> DOCUMENT PASSAGE

--------------------------------

I received orders to move against Colonel Thomas Harris, who was said to be encamped at the little town of Florida (Missouri), some twenty-five miles south of where we then were.

At the time of which I now write we had no transportation and the country about Salt River was sparsely settled, so that it took some days to collect teams and drivers enough to move the camp and garrison equipage of a regiment nearly a thousand strong, together with a week's supply of provision and some ammunition. While preparations for the move were going on I felt quite comfortable; but when we got on the road and found every house deserted I was anything but easy. In the twenty-five miles we had to march we did not see a person, old or young, male or female, except two horsemen who were on a road that crossed ours. As soon as they saw us they decamped as fast as their horses could carry them. I kept my men in the ranks and forbade their entering any of the deserted houses or taking anything from them.

--------------------------------

> EXTRACTED ENTRIES
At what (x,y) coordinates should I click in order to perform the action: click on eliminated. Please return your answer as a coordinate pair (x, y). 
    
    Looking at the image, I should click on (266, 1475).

--------------------------------

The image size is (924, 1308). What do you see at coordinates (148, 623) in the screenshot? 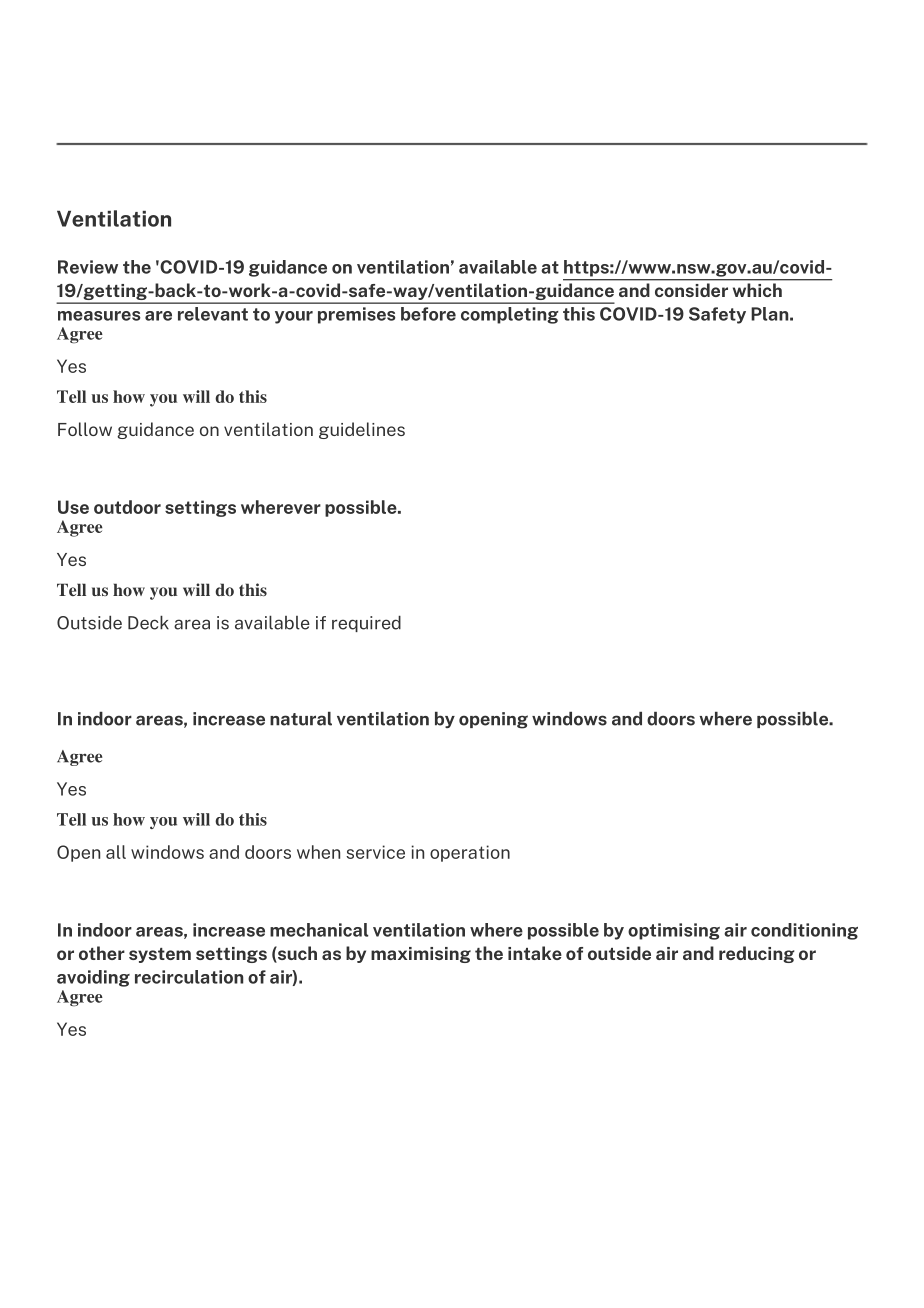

--------------------------------

> CHALLENGES
A. Transcribe the passage on the march toward Florida, Missouri, starting at "I received orders" and ending at "we then were.".
B. Continue the passage on the march toward Florida, Missouri, from the point at which it stops.

> RESULTS BY TASK
A.
I received orders to move against Colonel Thomas Harris, who was said to be encamped at the little town of Florida (Missouri), some twenty-five miles south of where we then were.

B.
We halted at night on the road and proceeded the next morning at an early hour. Harris had been encamped in a creek bottom for the sake of being near water. The hills on either side of the creek extend to a considerable height, possibly more than a hundred feet.

As we approached the brow of the hill from which it was expected we could see Harris' camp, and possibly find his men ready formed to meet us, my heart kept getting higher and higher until it felt to me as though it was in my throat. I would have given anything then to have been back in Illinois, but I had not the moral courage to halt and consider what to do; I kept right on.

When we reached a point from which the valley below was in full view I halted. The place where Harris had been encamped a few days before was still there and the marks of a recent encampment were plainly visible, but the troops were gone. My heart resumed its place. It occurred to me at once that Harris had been as much afraid of me as I had been of him.

This was a view of the question I had never taken before; but it was one I never forgot afterwards. From that event to the close of the war, I never experienced trepidation upon confronting an enemy, though I always felt more or less anxiety. I never forgot that he had as much reason to fear my forces as I had his. The lesson was valuable.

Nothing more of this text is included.